Of course, we each wanted to leave enough food to last until we werealmostrescued. Those last couple days, when we were really fasting, hungry and suffering—we could stretch that to a couple weeks in the retelling.
The book. The movie. The television miniseries.
We’d starve just long enough to get what Comrade Snarky called “Death Camp Cheekbones.” The more ins and outs your face has, the better Miss America says you’ll look on television.
Those vermin-proof bags were so tough, we’d each begged to borrow a knife from Chef Assassin, from his beautiful set of paring knives, chef’s knives, cleavers, filleting knives and kitchen shears. Except for the Missing Link with his bear-trap jaw; he’d just use his teeth.

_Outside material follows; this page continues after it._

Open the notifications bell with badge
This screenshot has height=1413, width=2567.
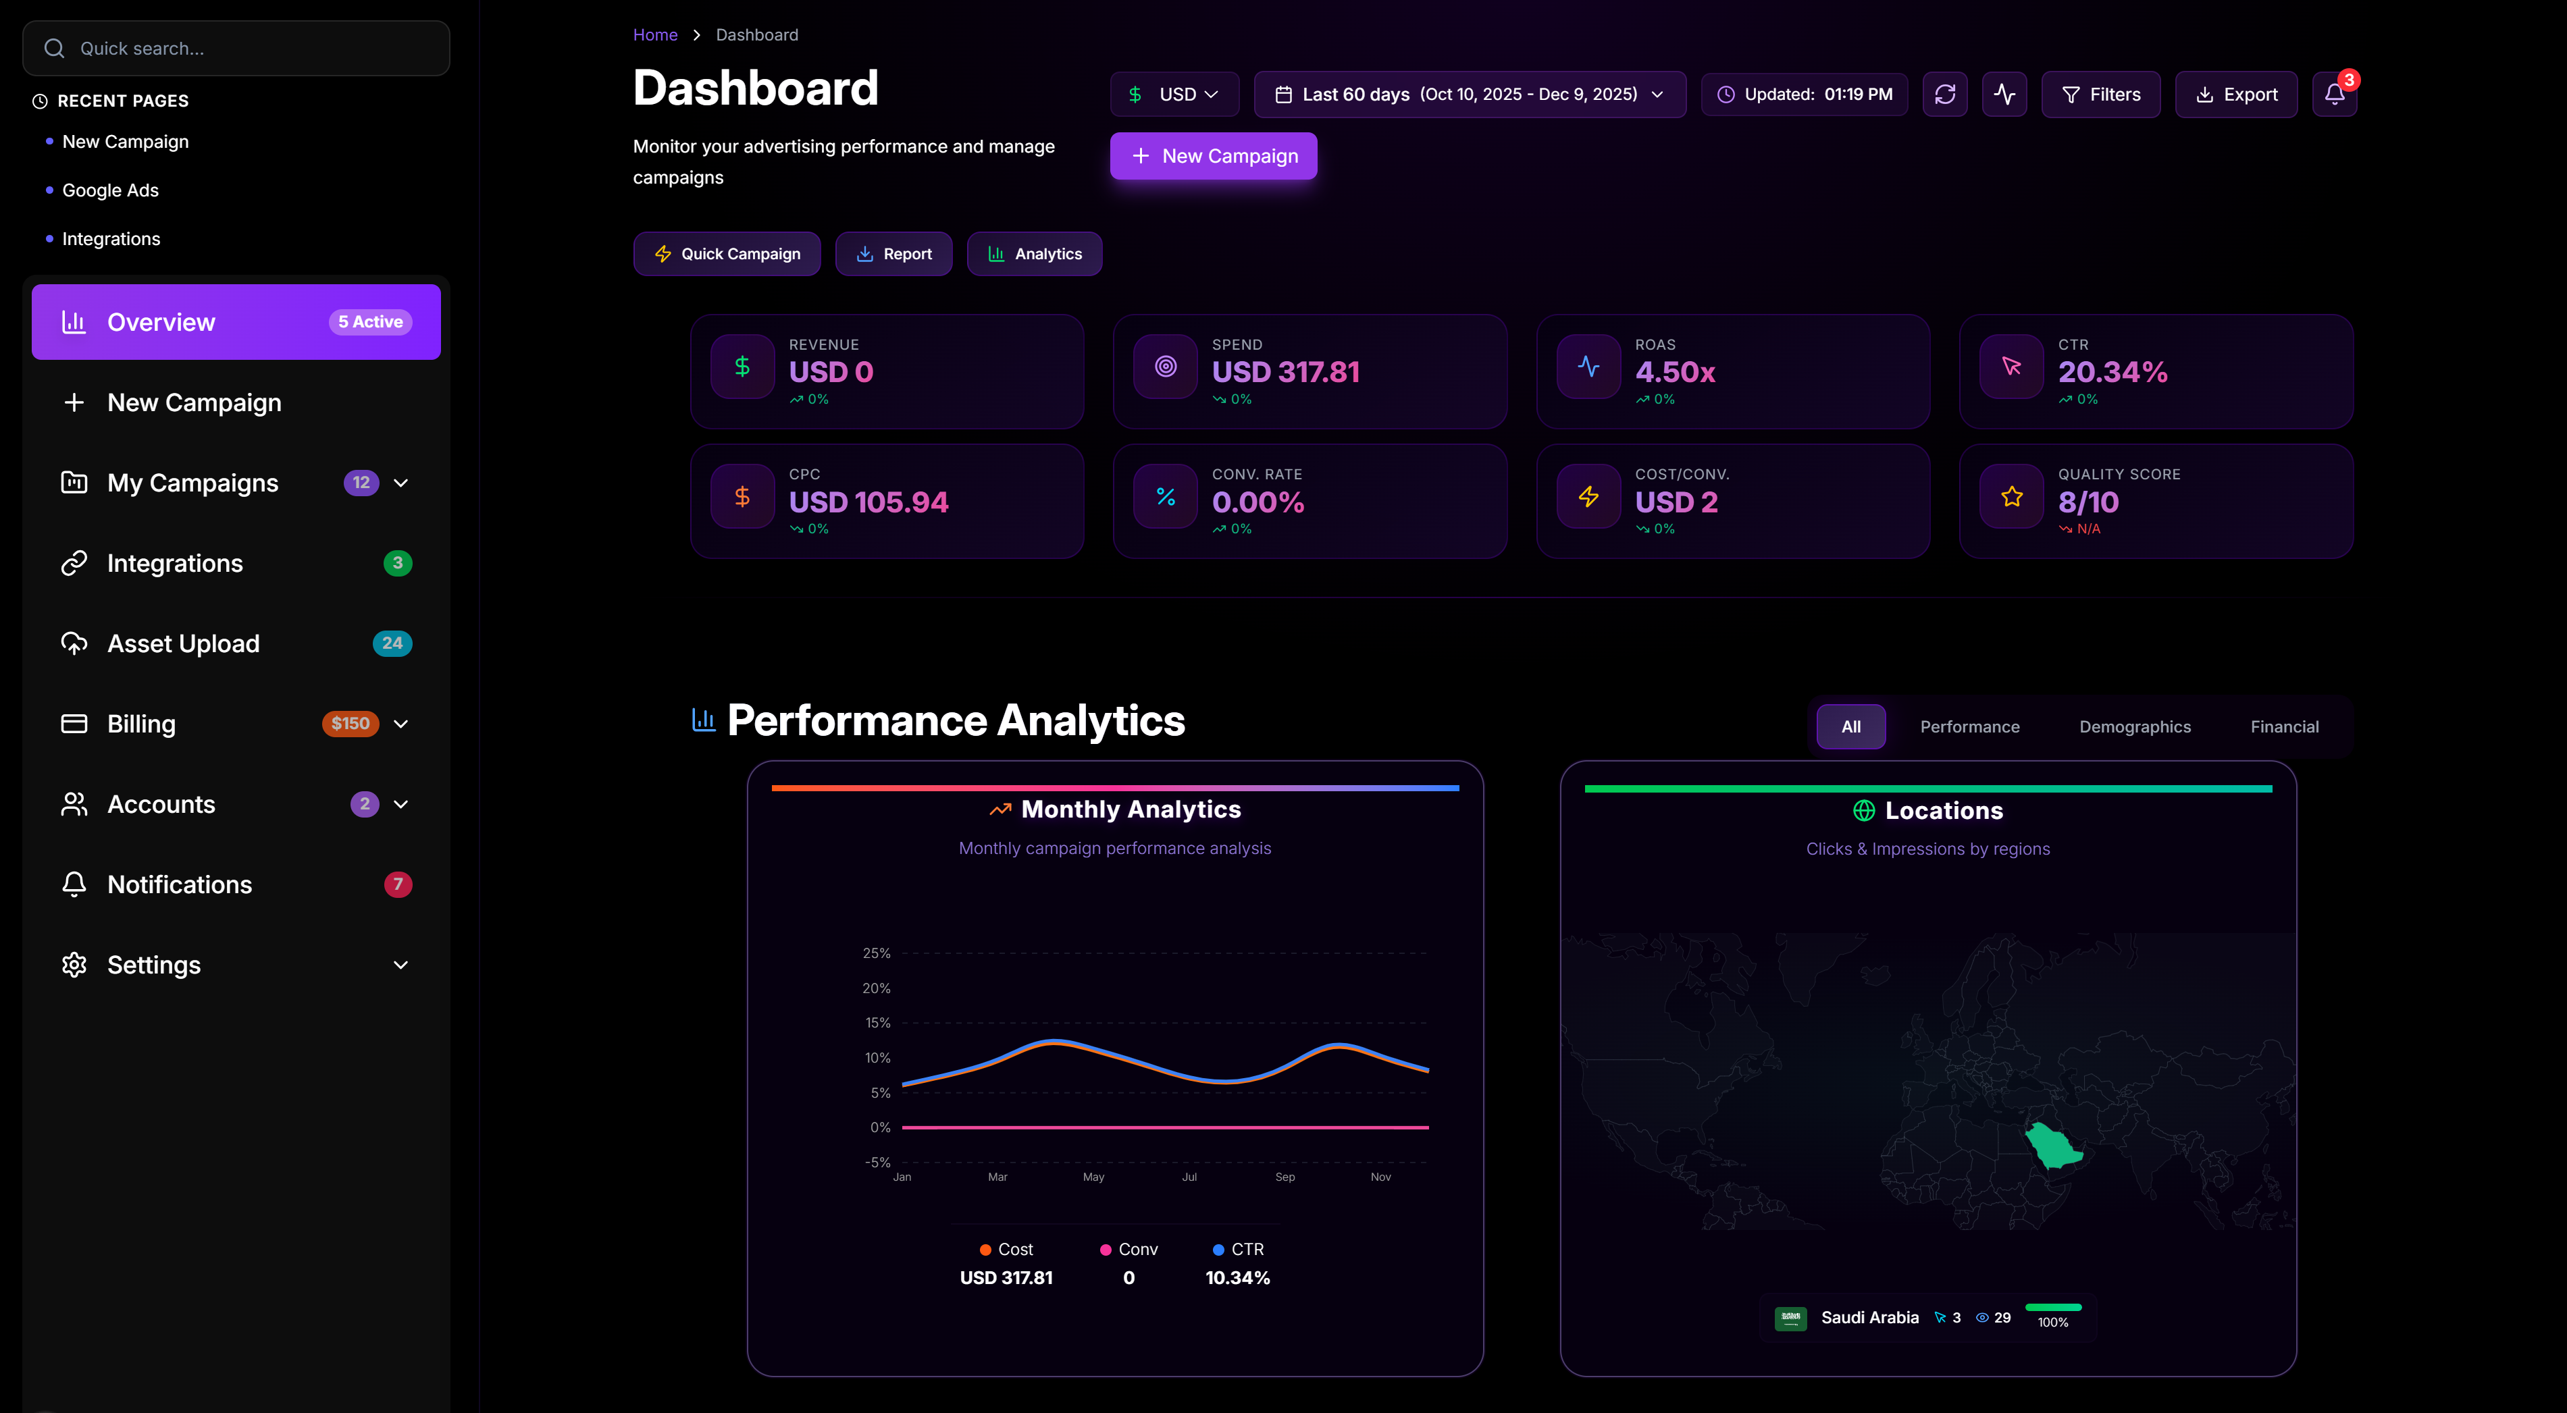tap(2334, 95)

“You are permanent, but this life is not,” Mr. Whittier would say. “You don’t expect to visit an amusement park, then stay forever.”
No, we’re only visiting, and Mr. Whittier knows that. And we’re born here to suffer.
“If you can accept that,” he says, “you can accept anything that happens in the world.”
The irony is, if you can accept that—you’ll never again suffer.